Ayesha arriva dal Bangladesh, dove lavorava come sarta in un piccolo laboratorio familiare. Rifugiata a Roma è stata assistita dalla Caritas, ed è riuscita a entrare nel laboratorio “Abito Qui”, come tirocinante, per imparare bene le attività di cucito e le riparazioni. Dopo un anno, è stata assunta in un’importante azienda di abbigliamento del made in Italy.
“Abito Qui” è un progetto che ha più angoli di attività. I volontari che vi partecipano raccolgono capi di abbigliamento che vengono lavati, stirati, riparati, igienizzati, per poi andare in vendita presso la “Boutique solidale” di Viale Monza, un locale di 90 metri quadrati messo a disposizione dall’ente assistenziale Ipab Asilo Savoia. Con il ricavato delle vendite, si finanzia l’attività di laboratorio di “Abito Qui”, dove accanto ai lavori sui vestiti da vendere si tengono anche corsi di formazione di tecniche di cucito e di ricamo, tenuti da volontari che provengono dal settore della moda. E attraverso uno di questi corsi Ayesha ha trovato il suo lavoro stabile.

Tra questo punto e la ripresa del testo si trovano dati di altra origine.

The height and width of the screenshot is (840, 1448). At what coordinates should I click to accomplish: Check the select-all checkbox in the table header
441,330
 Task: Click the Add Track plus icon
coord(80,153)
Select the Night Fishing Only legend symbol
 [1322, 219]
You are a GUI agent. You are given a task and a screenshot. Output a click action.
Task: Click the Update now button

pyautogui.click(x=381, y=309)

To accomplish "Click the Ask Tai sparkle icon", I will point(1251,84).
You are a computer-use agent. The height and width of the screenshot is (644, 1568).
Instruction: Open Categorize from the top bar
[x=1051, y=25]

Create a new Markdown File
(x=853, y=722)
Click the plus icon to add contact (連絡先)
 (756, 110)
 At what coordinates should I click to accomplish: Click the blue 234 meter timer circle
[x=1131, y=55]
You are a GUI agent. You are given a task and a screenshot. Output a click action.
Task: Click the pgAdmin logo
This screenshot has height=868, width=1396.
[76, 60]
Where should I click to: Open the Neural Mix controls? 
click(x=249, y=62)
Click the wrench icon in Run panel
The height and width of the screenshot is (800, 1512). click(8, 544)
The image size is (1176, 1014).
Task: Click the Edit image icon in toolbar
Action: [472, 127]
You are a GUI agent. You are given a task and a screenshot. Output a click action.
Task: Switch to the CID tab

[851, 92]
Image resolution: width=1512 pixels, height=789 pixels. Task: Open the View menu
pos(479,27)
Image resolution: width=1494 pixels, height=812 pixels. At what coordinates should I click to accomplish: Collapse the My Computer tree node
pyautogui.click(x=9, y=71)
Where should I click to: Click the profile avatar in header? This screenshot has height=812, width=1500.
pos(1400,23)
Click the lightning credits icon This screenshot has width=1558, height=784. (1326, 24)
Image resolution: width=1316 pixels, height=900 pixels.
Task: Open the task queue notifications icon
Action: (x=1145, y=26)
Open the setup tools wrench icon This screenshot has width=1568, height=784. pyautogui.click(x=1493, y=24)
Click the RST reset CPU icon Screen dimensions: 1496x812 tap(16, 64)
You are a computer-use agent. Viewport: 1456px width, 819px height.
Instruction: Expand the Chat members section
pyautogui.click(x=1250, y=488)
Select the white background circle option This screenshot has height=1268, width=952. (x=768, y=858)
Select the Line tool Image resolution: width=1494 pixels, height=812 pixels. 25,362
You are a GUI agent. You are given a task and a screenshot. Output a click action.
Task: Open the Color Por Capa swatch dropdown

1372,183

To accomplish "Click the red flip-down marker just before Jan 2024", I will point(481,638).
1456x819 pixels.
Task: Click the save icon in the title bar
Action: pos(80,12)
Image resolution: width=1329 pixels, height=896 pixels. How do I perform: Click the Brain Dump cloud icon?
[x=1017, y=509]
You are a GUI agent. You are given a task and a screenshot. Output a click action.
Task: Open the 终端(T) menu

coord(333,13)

I capi arrivano da singoli cittadini e famiglie che li donano, ma anche da aziende che hanno prodotto finiti fuori catalogo, o rimanenze che rischiano di essere sprecate diventando rifiuti. Mentre le persone che vengono accolte per formarsi sono, generalmente, disoccupati, immigrati, rifugiati, alla ricerca di un lavoro.